Farage Niklas Halle'n/Stringer

The Art of European Integration

Some European leaders argue that Brexit will make it easier to advance EU integration, as the remaining member states are more likely to agree on steps that Britain might have resisted. But the UK, it turns out, is far from the only source of political resistance to the goal of "ever closer union."

LONDON – The past year has been full of watershed developments. Aside from Donald Trump’s victory in the United States’ presidential election, some of the European Union’s weaknesses were fully revealed, with the United Kingdom’s vote to leave casting the bloc in a particularly harsh light. But Brexit does not have to spell the Union’s demise. Instead, it can serve as a wake-up call, spurring action to address the EU’s problems.

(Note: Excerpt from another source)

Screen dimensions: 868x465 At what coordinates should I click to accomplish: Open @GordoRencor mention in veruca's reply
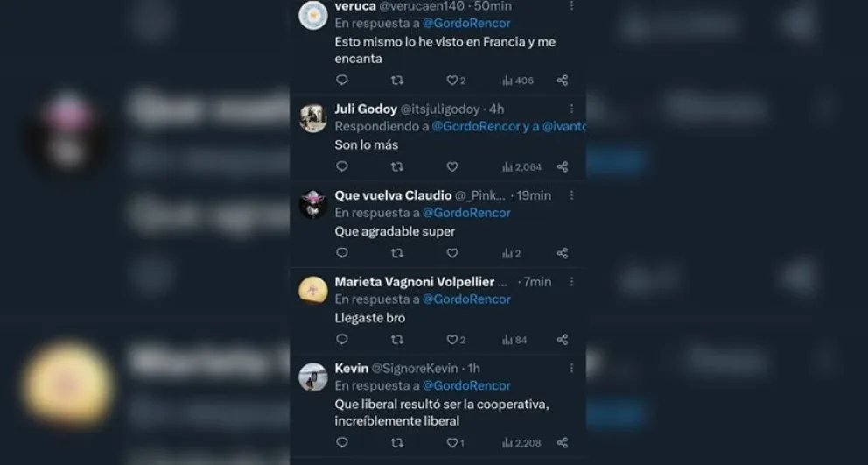tap(466, 23)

Some European leaders are attempting to heed that call, by urging EU member states to “complete the Union.” Without the UK, they argue, it will be easier to advance integration, as the remaining members are somewhat less heterogeneous, and therefore more likely to agree on steps that Britain might have opposed.

One such step – and a constant focus of attention since the euro crisis began – is a banking union. While substantial progress has already been made on this front, European banking integration is far from complete. Unfinished business includes a deposit-insurance scheme, as well as the creation of a senior tranche of safe sovereign assets, or eurozone-wide risk-free securities.